## VORLIEGENDER TEXT
------------

Der Kläger wurde 1999 zum Geschäftsführer der L-GmbH bestellt und stellte ihr ab diesem Zeitpunkt fortlaufend Geld als Darlehen zur Verfügung. Am 16.6.2000 erwarb er eine Beteiligung i.H.v. 49 % an der L-GmbH. Im Juli 2002 wurde die L-GmbH aufgrund von Insolvenz aufgelöst. Der Kläger machte für 2002 einen Verlust aus der Beteiligung an der L-GmbH geltend. Insbesondere die Darlehen wurden verlusterhöhend berücksichtigt. Im Rahmen einer Betriebsprüfung hat der Prüfer allerdings die Meinung vertreten, dass der Verlust nach § 17 Abs. 4 EStG um den Darlehensbetrag, der auf die Zeit vor der Beteiligung des Klägers entfällt, zu kürzen sei. Bis zum 16.6.2000 sei die Hingabe der Darlehensbeträge nicht durch das Gesellschaftsverhältnis veranlasst, so dass es sich nicht um ein eigenkapitalersetzendes Darlehen handeln könne.

 

Entscheidung

Die Klage ist begründet. Zu den nachträglichen Anschaffungskosten einer Beteiligung zählen auch nachträgliche Aufwendungen auf die Beteiligung, wenn sie durch das Gesellschaftsverhältnis veranlasst sind. Das ist bei einem Darlehen des Gesellschafters an die Kapitalgesellschaft der Fall, wenn und insoweit es Eigenkapital ersetzt, weil der Gesellschafter es in einem Zeitpunkt gewährt, in dem er als ordentlicher Kaufmann Eigenkapital zugeführt hätte. Was im Fall der Hingabe des Darlehens in der Krise der Gesellschaft gilt, gilt auch bei einem der Gesellschaft vor der Krise gewährten Darlehen, wenn der Gesellschafter das Darlehen stehen lässt, obwohl er es hätte abziehen können und es angesichts der veränderten finanziellen Situation der Gesellschaft absehbar war, dass die Rückzahlung gefährdet sein wird. In Anwendung dieser Grundsätze ist das strittige Gesellschafterdarlehen in voller Höhe zu den Anschaffungskosten zu rechnen, da es eigenkapitalersetzend ist. Die L-GmbH befand sich seit 1999 in der Krise. Dem steht nicht entgegen, dass der Kläger die Beteiligung an der L-GmbH erst am 16.6.2000 erworben hat und damit zu einem Zeitpunkt, nach dem er bereits Darlehensbeträge gewährt hatte. Vor dem Erwerb der Beteiligung verausgabte Aufwendungen sind als Anschaffungskosten zu qualifizieren, wenn sie nach dem endgültigen Entschluss des Steuerpflichtigen, die Kapitalanlage zu erwerben, entstanden sind. Dies konnte der Kläger im Streitfall schlüssig belegen. Die Darlehensbeträge, die er in dem Zeitraum 1999 bis zum 16.6.2000 verausgabt hat, stehen zudem in einem konkreten zeitlichen Zusammenhang mit dem Beteiligungserwerb.

 

Hinweis

Das für den Steuerpflichtigen günstige Urteil ist zu begrüßen, da es dem Gesetzeszweck entspricht. Nach Meinung der Finanzverwaltung wären die vor dem Beteiligungserwerb gezahlten Darlehensbeträge weder als Anschaffungskosten noch als Werbungskosten zu behandeln, sondern würden steuerlich verfallen. Allerdings muss hinzugefügt werden, dass für die Erlangung des Vorteils erhebliche Voraussetzungen erfüllt werden mussten, insbesondere die zeitliche Nähe der Darlehensvergabe zum Beteiligungserwerb.

------------

(Datensätze zum Auffinden beschriebener Objekte)
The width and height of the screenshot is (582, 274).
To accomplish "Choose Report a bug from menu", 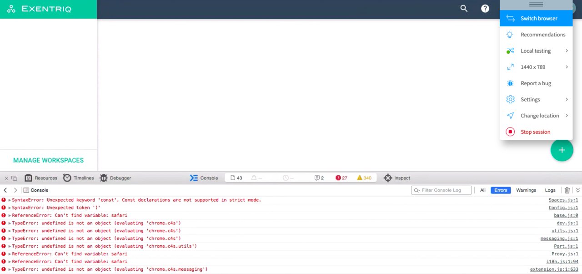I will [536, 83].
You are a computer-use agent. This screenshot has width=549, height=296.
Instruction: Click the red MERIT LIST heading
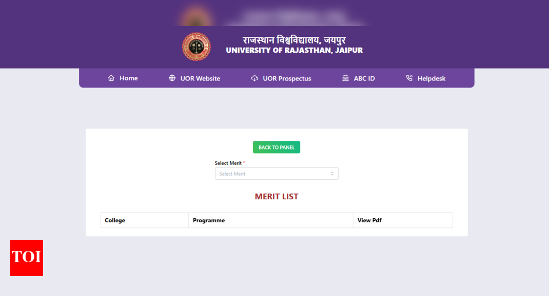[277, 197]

------------

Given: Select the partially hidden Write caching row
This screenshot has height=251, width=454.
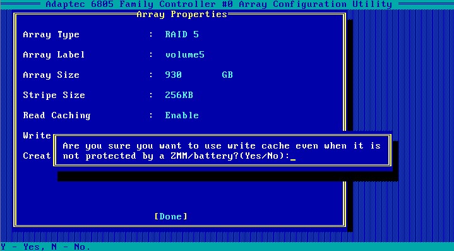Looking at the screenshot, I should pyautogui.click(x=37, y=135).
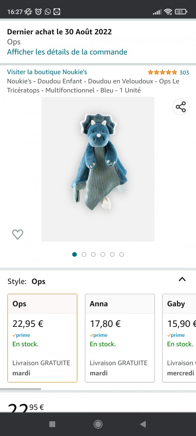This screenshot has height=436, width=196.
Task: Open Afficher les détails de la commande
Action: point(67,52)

------------

## AUFGABENSTELLUNG
1. Seit wann befand sich die L-GmbH laut dem Text zum Gesellschafterdarlehen in der Krise?
2. Gib aus dem Text zum Gesellschafterdarlehen die Stelle wörtlich wieder, beginnend bei „Das für den“ und endend bei „Darlehensvergabe zum Beteiligungserwerb.“.
Die Datensätze sind eigenständiges Material und gehören nicht zum Text.

## ERWARTETE ERGEBNISSE
1. Seit 1999.

2.
Das für den Steuerpflichtigen günstige Urteil ist zu begrüßen, da es dem Gesetzeszweck entspricht. Nach Meinung der Finanzverwaltung wären die vor dem Beteiligungserwerb gezahlten Darlehensbeträge weder als Anschaffungskosten noch als Werbungskosten zu behandeln, sondern würden steuerlich verfallen. Allerdings muss hinzugefügt werden, dass für die Erlangung des Vorteils erhebliche Voraussetzungen erfüllt werden mussten, insbesondere die zeitliche Nähe der Darlehensvergabe zum Beteiligungserwerb.